§ Task instructions: Copy out each line below that contains the word "Where".

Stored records
--------------------------------

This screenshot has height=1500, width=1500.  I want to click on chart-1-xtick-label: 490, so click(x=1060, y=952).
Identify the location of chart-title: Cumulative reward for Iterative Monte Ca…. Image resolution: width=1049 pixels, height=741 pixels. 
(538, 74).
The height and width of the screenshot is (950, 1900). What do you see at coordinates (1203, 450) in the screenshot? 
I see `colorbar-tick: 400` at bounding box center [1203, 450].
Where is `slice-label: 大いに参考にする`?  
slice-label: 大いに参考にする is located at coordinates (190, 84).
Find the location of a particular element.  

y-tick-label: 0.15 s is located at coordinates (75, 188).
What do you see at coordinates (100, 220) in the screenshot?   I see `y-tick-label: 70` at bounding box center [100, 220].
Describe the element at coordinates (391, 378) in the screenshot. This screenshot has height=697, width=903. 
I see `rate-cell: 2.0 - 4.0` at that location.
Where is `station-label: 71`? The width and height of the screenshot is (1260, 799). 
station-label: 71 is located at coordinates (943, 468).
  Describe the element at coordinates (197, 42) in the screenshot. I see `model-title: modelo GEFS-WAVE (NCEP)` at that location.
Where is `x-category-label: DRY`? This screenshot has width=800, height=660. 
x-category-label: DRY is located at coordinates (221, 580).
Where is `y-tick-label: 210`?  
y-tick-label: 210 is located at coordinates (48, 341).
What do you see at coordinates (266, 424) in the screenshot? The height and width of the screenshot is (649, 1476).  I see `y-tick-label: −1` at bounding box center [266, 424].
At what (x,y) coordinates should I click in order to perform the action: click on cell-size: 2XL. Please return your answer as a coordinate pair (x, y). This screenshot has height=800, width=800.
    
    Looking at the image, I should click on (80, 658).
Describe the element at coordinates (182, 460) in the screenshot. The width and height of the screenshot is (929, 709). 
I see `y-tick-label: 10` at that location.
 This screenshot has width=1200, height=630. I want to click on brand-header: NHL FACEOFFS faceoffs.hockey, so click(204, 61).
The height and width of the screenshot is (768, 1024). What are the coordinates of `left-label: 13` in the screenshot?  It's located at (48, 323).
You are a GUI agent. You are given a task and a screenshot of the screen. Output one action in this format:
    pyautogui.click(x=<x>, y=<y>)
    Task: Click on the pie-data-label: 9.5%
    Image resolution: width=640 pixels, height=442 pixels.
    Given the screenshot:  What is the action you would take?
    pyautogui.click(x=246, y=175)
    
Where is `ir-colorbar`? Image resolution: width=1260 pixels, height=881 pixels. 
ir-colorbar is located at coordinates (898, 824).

--------------------------------

§ Your response:
Where is `slice-label: 大いに参考にする`?  
Where is `station-label: 71`? The width and height of the screenshot is (1260, 799). 
Where is `x-category-label: DRY`? This screenshot has width=800, height=660. 
Where is `y-tick-label: 210`?  
Where is `ir-colorbar`? Image resolution: width=1260 pixels, height=881 pixels. 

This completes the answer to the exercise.